Good morning all,
The 10GHz beacon on 10368.000 is 70 dB over my noise floor here. Correspondingly, Hepburn shows a thin band of enhancement just wide enough to cover the path between K4TO and K9AYA :-)
It is nice to see some improvement.
Speaking of my noise floor, I have a new sound interface device. They used to be called sound cards when they plugged into the back of the motherboard on your desktop PC. This one is an ASUS U5 and is a separate small box that plugs into a USB port. It has outputs to drive a Dolby 5.1 powered speaker set, and a stereo mic/line input.
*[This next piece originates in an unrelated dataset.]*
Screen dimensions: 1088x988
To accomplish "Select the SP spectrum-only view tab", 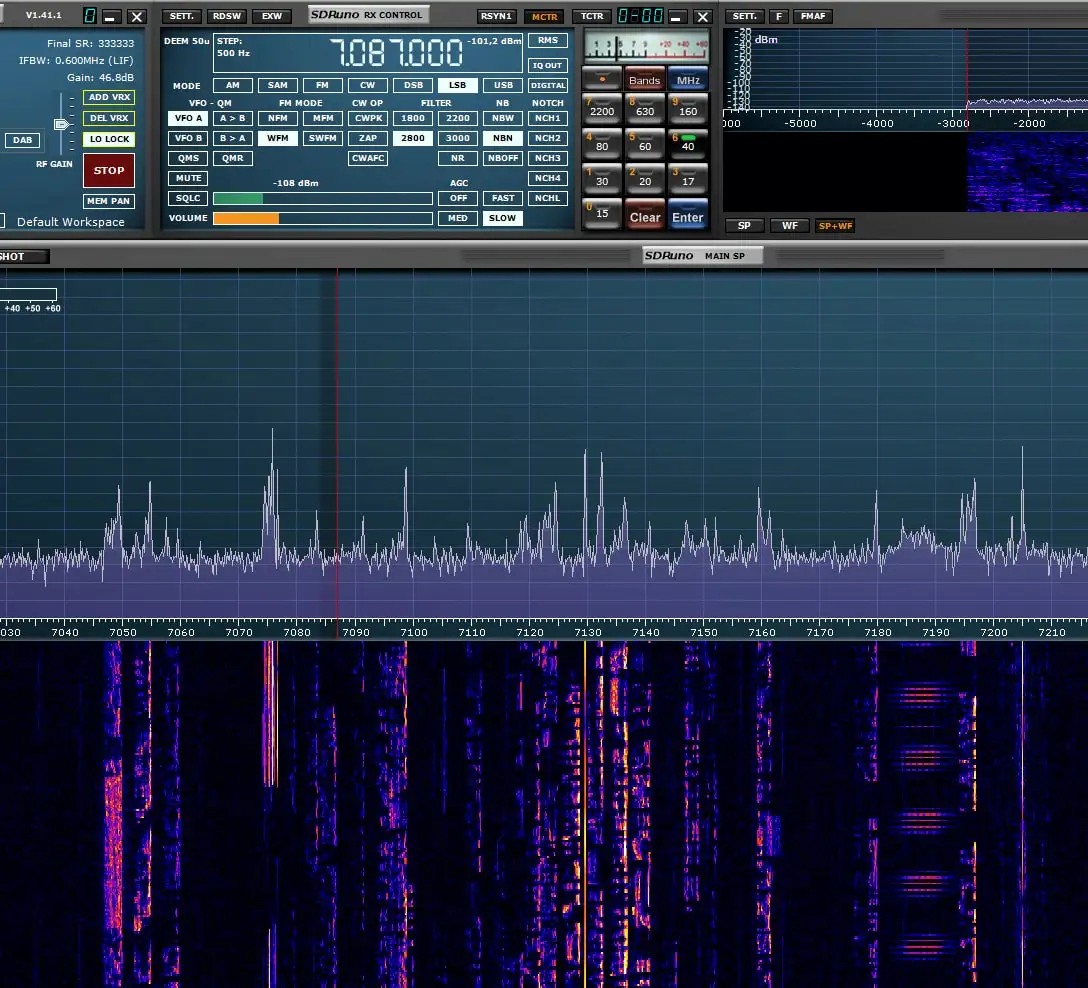I will pos(744,226).
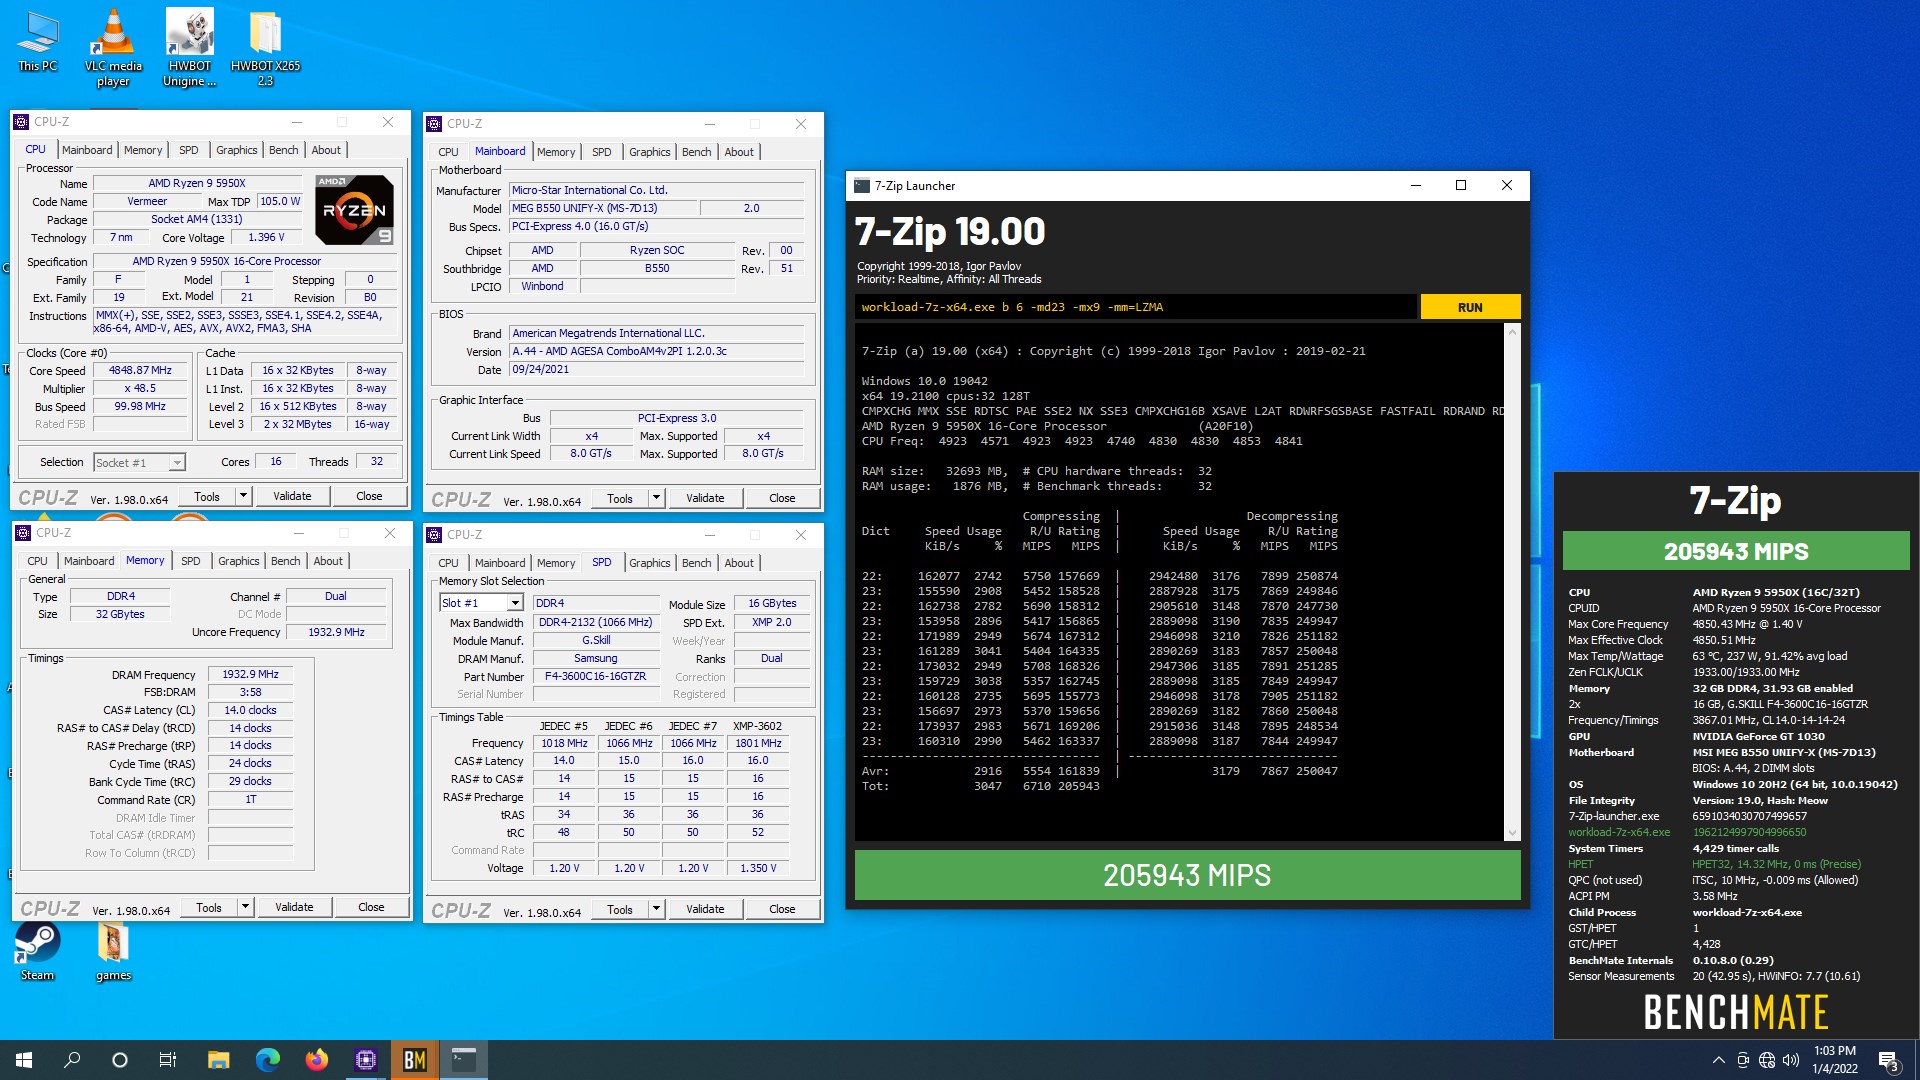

I bought it because it has A/D converter sample rates up to 192KB. This allows my SDR, which drives it, to display up to a 192KHz slice of spectrum. The dynamic range and quiesent noise are both supposed to be recording studio quality. After installing it, I noticed that the quiescent noise floor on my SDR was 5 dB lower than when using the onboard audio of the my MAC MINI. The MAC is also limited to 44.1 KB sample rate.
All in all, I think I have an improved system. If you are not familiar with what my set up is I will briefly describe it. I select one of six, 144 MHz IF’s coming from transverters for 902 through 10G. I put a power divider on it and send it to the K2/DEMI board combo I use for an IF radio. The other leg goes to the SDR system. I designed and built a small box with RX/TX switching and 144 MHZ preamp to drive a Softrock Ensemble II SDR. The E-II is only good for 1-40 MHz so before the 144 IF signal gets to it, I insert a 144-28 INT DEMI transverter.
With this setup, I can display a slice of spectrum while operating the microwave bands. This simplifies finding the station I am trying to work in case frequency calibration is an issue. It beats turning the dial and looking for each other.
I like the Softrock kits. I am considering building their 144 Mhz Ensemble model and eliminating the DEMI transverter.
I have a post-op appointment with my eye doctor this morning. I hope to get clearance to climb again.